### What the task requires
Copy out every line of the records below word for word, but leave out the pictures.

### Stored rows

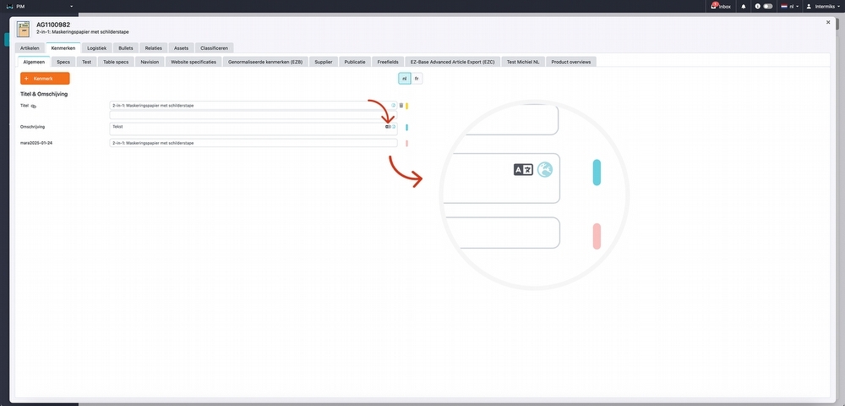Delete the Titel value with trash icon
The width and height of the screenshot is (845, 406).
(401, 106)

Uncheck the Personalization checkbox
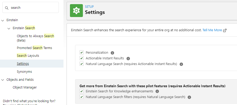tap(82, 52)
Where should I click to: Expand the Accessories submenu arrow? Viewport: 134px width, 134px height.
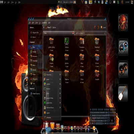click(x=60, y=74)
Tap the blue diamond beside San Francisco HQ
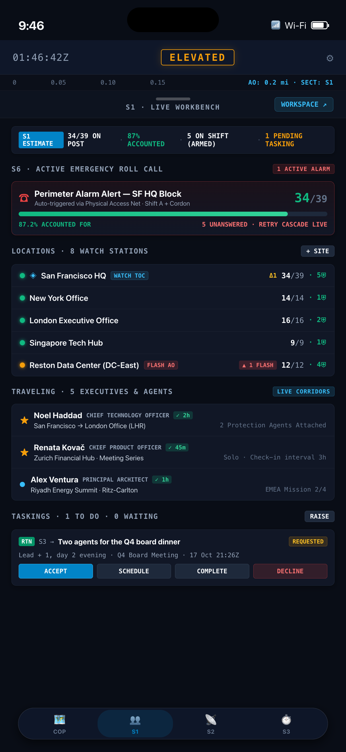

### Task output
Delete the Titel value with trash icon
The width and height of the screenshot is (845, 406).
(401, 106)

Uncheck the Personalization checkbox
tap(82, 52)
Where should I click to: Expand the Accessories submenu arrow? Viewport: 134px width, 134px height.
click(x=60, y=74)
Tap the blue diamond beside San Francisco HQ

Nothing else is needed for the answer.